Они добрались до уровня, который не был похоронен, до которого ещё не добрался надвигающийся прилив беспозвоночных. Гальба сорвал обвившуюся вокруг его груди личинку, вонзил клинок в пасть другой, а затем он вырвался наружу. Он мог видеть. Он мог свободно двигаться. Он задержался достаточно долго, чтобы помочь остальным из арьергарда, а затем бросился наверх вместе с выжившими братьями.
«Мы – победители» – сказал себе Антон. – «Мы не просто выжившие, мы – победители»

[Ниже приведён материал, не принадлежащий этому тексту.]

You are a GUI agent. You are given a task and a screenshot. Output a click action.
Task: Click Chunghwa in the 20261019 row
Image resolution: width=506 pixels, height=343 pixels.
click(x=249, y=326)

А позади них мчались личинки, бурлящая пена вскипевшего котла. Космодесантники были быстрее. Они удалялись всё дальше от потока голодной плоти. На бегу Гальба слышал, как Аттик вызывает Дарраса, приказывая ему спустить вниз больше тросов. Они добрались до верхнего уровня залов и выбежали на утёс. Тросы были прочными, но недостаточно прочными, чтобы выдержать вес более чем двух легионеров за раз, и теперь пришла пора ждать.
– Мы уходим последними, – сказал Птеро.
Аттик помелил перед ответом, ощутив явное отвращение от возможности задолжать другому легиону. Но у Гвардейцев Ворона были прыжковые ранцы. Они могли уйти в последнюю секунду. Капитан резко кивнул, учтя необходимость, и приказал остальным боевым братьям подниматься. Гальба стоял на пороге комнаты, также решив ждать до последнего. Он вглядывался в багровый мрак. Пока в нём не было видно ничего, но он слышал приближающийся прилив личинок. Звук, скрежет, визг непристойно излишествующей жизни заставил его пожалеть о собственной плоти, позавидовав почти полной чистоте своего капитана. Он ощутил обновлённую любовь к машинам, к порядку и логике. Плоть была слабостью и хаосом. Она была угрозой, такой же, как были черви, пусть и гротескно преувеличенной в них.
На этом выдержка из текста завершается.